Marcus Luttrell, the Navy SEAL whose 2007 memoir Lone Survivor inspired the movie, says he wrote the book to honor three Navy SEAL teammates who died fighting the Taliban in the mountains of northeastern Afghanistan, along with sixteen other soldiers who were killed during a rescue attempt.

“No matter how many times I got up and told the story, or how many people read the book, it’s nothing compared to how many people will watch the film,” Luttrell said in an HBO special about the making of the movie.

In the month since the movie’s release, Lone Survivor has earned more than $100 million, making it the highest-grossing film about the wars in Iraq and Afghanistan.

It has already made more money than almost any military film released in the last decade. Box-office demand was so great during the opening weekend that one theater north of Houston canceled eight other movies in order to offer more screenings of Lone Survivor.

As a result of the movie’s popularity, the Lone Survivor Foundation, the nonprofit Luttrell started in 2010 to help veterans and their families transition to civilian life, has experienced heightened interest and an increase in applications from veterans seeking to participate in the foundation’s retreats.

“His story attracts people and people want to help,” the foundation’s executive director, Terry Jung, said.

After Luttrell retired from the Navy in 2007, he found solace at his family’s horse ranch north of Houston, relying on a network of friends and family, and an intense regimen of counseling and therapy.

Luttrell founded the Lone Survivor Foundation to provide other veterans, particularly combat veterans struggling with post-traumatic stress and other problems associated with life after the military, with the same course of treatment that helped him.

The retreats emphasize family counseling, therapy geared to children of veterans, and teaching pain management without a reliance on heavy doses of drugs. The foundation has also developed programs for soldiers who were sexually abused while serving.

“It’s a really strenuous program, and you basically go to work when you get there,” said Robert Leonard, a thirty-year-old Iraq veteran who attended a Lone Survivor retreat in the fall of 2010.

Leonard had participated in other veterans groups, but none like Luttrell’s. “I’d go on hunts, do things like that with other soldiers,” he said. “It was great, but there wasn’t really any healing, the problem wasn’t being fixed. You go into this bubble with other veterans, and when you get home, you’re back with your family who still has no idea what happened or what’s going on.”

Five years earlier, Leonard drove a Bradley fighting vehicle over a bomb, outside of Baghdad. The explosion blew off the lower half of his right leg and rolled his vehicle down an embankment into a sewage canal. Leonard spent the months that followed at Brooke Army Medical Center in San Antonio enduring multiple surgeries, quarantines, and hours of physical therapy. He refused any counseling.

“The psychiatrist would come in, and I would pretend I was sleeping,” Leonard said. “They put me on drugs instead, a lot of drugs.”

In 2010, he reconsidered his refusal of therapy. His memory was fading, his home life was crumbling, and his outbursts at his young daughter were becoming more frequent.

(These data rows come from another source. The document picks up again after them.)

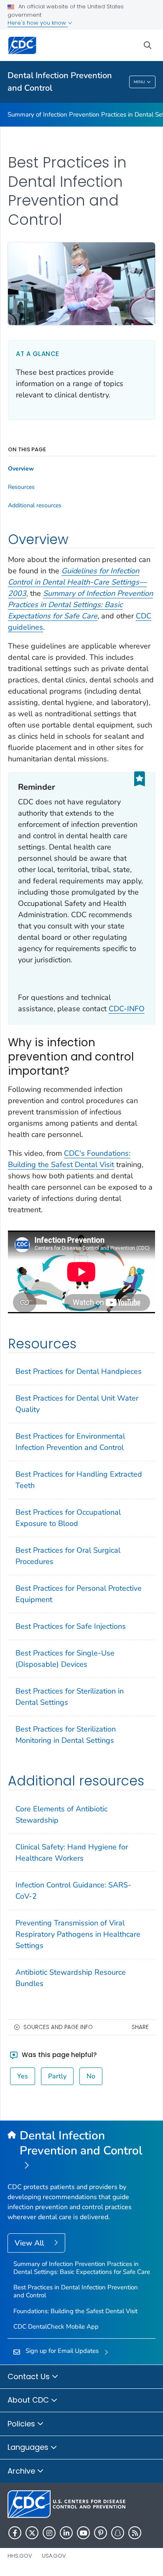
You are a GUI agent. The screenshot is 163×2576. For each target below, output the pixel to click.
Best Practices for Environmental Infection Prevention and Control (70, 1441)
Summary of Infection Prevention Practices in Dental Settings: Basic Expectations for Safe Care (81, 2268)
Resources (21, 487)
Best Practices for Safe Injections (70, 1626)
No (91, 2076)
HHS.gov (20, 2556)
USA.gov (54, 2556)
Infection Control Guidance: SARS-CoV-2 (73, 1890)
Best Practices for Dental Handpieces (78, 1371)
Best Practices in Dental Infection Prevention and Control (75, 2291)
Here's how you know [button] (38, 23)
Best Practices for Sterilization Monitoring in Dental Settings (65, 1734)
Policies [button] (22, 2423)
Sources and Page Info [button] (58, 2027)
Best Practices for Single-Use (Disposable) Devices (65, 1658)
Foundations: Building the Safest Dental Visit (75, 2311)
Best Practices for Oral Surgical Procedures (67, 1555)
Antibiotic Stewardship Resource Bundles (70, 1978)
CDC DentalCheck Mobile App (56, 2326)
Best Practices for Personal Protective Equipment (78, 1594)
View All (30, 2243)
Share (140, 2027)
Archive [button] (22, 2471)
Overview (21, 469)
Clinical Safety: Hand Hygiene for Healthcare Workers (71, 1852)
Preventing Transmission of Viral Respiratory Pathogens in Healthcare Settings (77, 1934)
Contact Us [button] (30, 2376)
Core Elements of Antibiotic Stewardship (61, 1814)
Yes (22, 2076)
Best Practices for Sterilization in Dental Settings (69, 1696)
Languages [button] (29, 2447)
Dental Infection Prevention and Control (60, 82)
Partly (57, 2076)
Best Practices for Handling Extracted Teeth (78, 1479)
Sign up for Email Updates (62, 2351)
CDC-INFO (127, 1009)
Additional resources (34, 505)
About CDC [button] (29, 2400)
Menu (139, 81)
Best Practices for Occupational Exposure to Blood (68, 1517)
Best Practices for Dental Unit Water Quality (76, 1403)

“I was becoming a bad father, and I didn’t want that to happen,” Leonard said.

A friend suggested that he look into the Lone Survivor Foundation.

“I had read the book, and it was kind of intriguing to know it was Luttrell’s deal,” Leonard said. “I thought the counseling would be handled more delicately since it was his foundation, rather than just going out hunting with some good ol’ boys.”

The five-day retreat that Leonard attended with his family, like most of the early Lone Survivor retreats, was held at a ranch north of College Station, Texas, that belongs to the family of Luttrell’s wife and involved five hours of therapy a day.

The foundation, which relies on donations, has grown since then, but not significantly. Last year, it hosted about a dozen retreats and operated with a $2.5 million budget. Luttrell is not paid by the foundation.

Jung is working on a property exclusively for the foundation. In November, he began planning a 5,000-square-foot, $850,000 facility in Crystal Beach, Texas, on Bolivar Peninsula east of Galveston. In recent months, Jung has increased the number of retreat counselors to eight from three and he is planning eighteen retreats this year, six more than last year.

The Crystal Beach facility is the foundation’s most ambitious financial undertaking so far, Jung said, and he hopes it will be finished by the end of the year.

Jung recently accomplished one of the more difficult tasks, setting a date for the groundbreaking ceremony (April 26) that worked with Luttrell’s schedule.

“He’s rather in demand right now,” Jung said.